The Dimock verdict, so insane even the Scranton Times called it jury nullification, is now being challenged, thank goodness. May justice prevail this time.
The jury’s verdict in Scott Ely’s case against Cabot Oil & Gas was so counter to the facts, so opposite the law, so bad, even the Scranton Times used the words “jury nullification” to describe it. It was as if the Dallas Cowboys had scored 10 touchdowns to the Philadelphia Eagles single field goal, only to have the referees call them all back at the very end of the game and declare the Eagles the winners. It had to be challenged and now it has been, as Cabot has filed a compelling motion with the court to throw the whole thing out.
The Cabot motion is easy to digest and may be found in its entirety here. It will, of course, be supplemented later with detailed briefing of the arguments, but the major points are outlined in this motion and among them are the following that resonated with me as an observer of the trial itself:
- It was uncontradicted that the Plaintiffs’ alleged water supply changes/impacts occurred prior to the stipulated date upon which the drilling of either well commenced.
- Plaintiffs’ hydrogeology expert failed to identify any pathway that connected either of the Gesford wells to the water supplies at issue.
- Plaintiffs presented no evidence that the methane gas allegedly in their water supplies originated from either of the Gesford wells or was from a source somehow “freed” by the drilling of the Gesford wells.
- Plaintiffs’ rock mechanic expert admitted that his entire theory of impact to the Plaintiffs’ water supplies was based on speculation.
- Plaintiffs’ rock mechanic expert was not qualified to testify regarding hydrogeologic connection and/or methane migration between the Gesford wells and the Plaintiffs’ water supplies.
- Plaintiffs’ counsel made improper closing arguments, including (1) inviting speculation about facts not in evidence; (2) engaging in personal vouching; (3) making clear implications or statements about the COSA requirements and settlements with plaintiffs, which were excluded from evidence; (4) misrepresenting that the Court already had made a prima facie finding of Cabot’s liability; and (5) implying that Cabot had threatened Plaintiffs and pressured them to settle their claims.
- Plaintiffs’ counsel made wholly baseless accusations that Cabot destroyed and/or withheld evidence.
- Plaintiffs’ counsel purposefully violated the Court’s evidentiary rulings by making statements and questioning witnesses, without approaching the bench first, concerning matters that (1) had been excluded by the Court’s prior rulings on Cabot’s motions in limine and/or (2) had been excluded at Plaintiffs’ counsel’s request, thereby forcing Cabot to object and approach the bench, in effect reversing the burden by imposing it on Cabot, and leaving the jury with the unmistakable impression that Cabot had something to hide.
- Plaintiffs’ counsel routinely, repeatedly, and openly presented evidence to contradict the parties’ binding stipulation regarding the date drilling began on the first Gesford well and told the jury in closing argument that the stipulation “doesn’t matter.”
- Plaintiffs’ counsel implied during witness questioning and closing argument that there was more to say on a topic but that counsel was hamstrung from discussing the topic further.
- Despite the Court’s frequent admonitions, Plaintiffs’ counsel continuously asked improper questions, including leading, argumentative, and compound questions posed to Plaintiffs’ own witnesses.
Each of these arguments matches what I observed from the trial and, indeed, what the Scranton Times’ Terri Morgan-Besecker reported on the day she was there.
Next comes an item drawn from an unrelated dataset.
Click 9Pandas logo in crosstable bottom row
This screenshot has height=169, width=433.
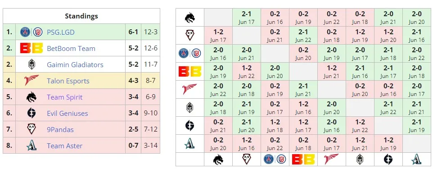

Plaintiffs’ attorney Leslie Lewis, of course, was previously sanctioned in this case for improper behavior, which lends further credibility to Cabot’s assertions. What was most important to me, though, was the inclusion of this point:
The Court erred in failing to adopt Cabot’s proposed supplemental jury instruction regarding the fact that property damage is not a compensable element of damages under nuisance law.
Readers following the case here at NaturalGasNOW will recall I raised this matter here, pointing out the following in regard to the failure of most media reporters to be there and observe what was actually happening at the trial:
They might have also, giving the jury some benefit of the doubt, asked how the jury was supposed to know it was not about property damages after it was about property damages if no one told them it was no longer the case. They might have asked, too, what exactly those damages were about if they weren’t about property damage, toxicity, medical claims, mental stress, emotional distress, replacing a water supply or punitive damages. Did the “inconvenience and discomfort,” of which a nuisance is made, amount to nothing more than Monica Ely’s “psychological” problem?
Yes, the judge said, early in the trial, it was about property damages and, then, later dispensed with that part of the claim without ever instructing the jury he had done so, leaving them with the unmistakable but clearly wrong impression they could assess property damages. If that’s not a basis for throwing out this insane Dimock verdict and/or ordering a new trial, then there’s something terribly wrong with our legal system. Sun Tzu (pictured above) famously said “Wheels of justice grind slow, but grind fine.” We’ll see.